American Jews have always had a love affair with the stories of Jewish athletes. Sandy Koufax’s refusal to pitch on Yom Kippur is probably the best known and most beloved example. Now here comes Jewish High Holiday season, just in time for baseball’s penant races to heat up.
To play or pray?
That is the question that Jewish athletes
are asking themselves are being asked by the media when key games fall out on key holy days. And in both media examples I’ve seen this year, playing has beat out praying–though in both cases, the question seemed more a media creation than a real one.
First was the Mets’ Shawn Green, perhaps the best-known Jewish major-leaguer today. The morning of the first day of Rosh Hashanah, the Jewish New Year, the New York Times inserted the following random paragraph into its recap of the previous night’s Mets victory:
After the game, Green, who is Jewish, said the victory was not extra special because it came on Rosh Hashanah, the Jewish New Year. “It’s not even a factor,” he said.
Special or not–and holiday or not–Green had the winning hit in the game. Read into that what you will.
And then today, I saw this headline on FanNation.com: “Brewer to Play during Yom Kippur.” It was a summary of a Milwaukee Sentinal-Journal article:
Brewers third baseman Ryan Braun said he would play during the Jewish holy day Yom Kippur this weekend in Atlanta. Braun’s father is Jewish, but his mother is a Catholic and said he had not observed that holy day in the past. Yom Kippur begins at sundown Friday and continues to sundown Saturday, and Jews are supposed to fast during that period, including drinking no water. The Brewers play a night game Friday and an afternoon game Saturday against the Braves.
We’ll see if he has the same success Green did, though purists would point out that with a non-Jewish mother, Braun is not actually Jewish according to traditional Jewish law, unless he formally converted–which, if he’s never commemorated Yom Kippur, one presumes he didn’t.
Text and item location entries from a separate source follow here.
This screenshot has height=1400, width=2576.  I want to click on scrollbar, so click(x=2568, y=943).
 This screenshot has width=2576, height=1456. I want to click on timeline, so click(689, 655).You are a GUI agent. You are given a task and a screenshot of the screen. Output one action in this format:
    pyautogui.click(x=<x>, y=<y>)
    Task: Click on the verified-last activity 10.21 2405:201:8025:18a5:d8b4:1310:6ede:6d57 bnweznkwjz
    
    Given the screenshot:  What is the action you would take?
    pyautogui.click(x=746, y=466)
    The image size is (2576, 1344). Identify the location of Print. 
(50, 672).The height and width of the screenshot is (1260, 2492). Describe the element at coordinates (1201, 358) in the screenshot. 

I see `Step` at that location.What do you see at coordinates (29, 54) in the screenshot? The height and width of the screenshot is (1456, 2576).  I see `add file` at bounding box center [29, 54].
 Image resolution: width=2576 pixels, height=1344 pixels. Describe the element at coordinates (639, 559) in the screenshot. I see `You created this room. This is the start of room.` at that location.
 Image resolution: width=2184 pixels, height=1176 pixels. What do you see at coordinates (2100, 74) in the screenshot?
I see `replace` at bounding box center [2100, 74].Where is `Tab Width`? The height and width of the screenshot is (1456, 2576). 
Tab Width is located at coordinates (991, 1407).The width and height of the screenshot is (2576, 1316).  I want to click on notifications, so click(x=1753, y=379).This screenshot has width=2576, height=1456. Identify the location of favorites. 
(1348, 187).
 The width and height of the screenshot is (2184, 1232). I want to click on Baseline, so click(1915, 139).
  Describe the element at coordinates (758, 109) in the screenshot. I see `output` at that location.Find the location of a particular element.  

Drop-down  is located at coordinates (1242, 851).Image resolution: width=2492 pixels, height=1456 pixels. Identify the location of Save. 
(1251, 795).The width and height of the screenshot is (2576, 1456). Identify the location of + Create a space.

Personally, I share my fellow Jews’ obsession with Jews playing pro ball and am fascinated to read about them struggling with the same conflicts and personal decisions so many of us face. But in these two cases, it sounds like Green and Braun didn’t do much struggling or active deciding; they did what they do, which is play baseball. And that’s fine. I certainly wouldn’t want my every faith-focused decision broadcast to the world.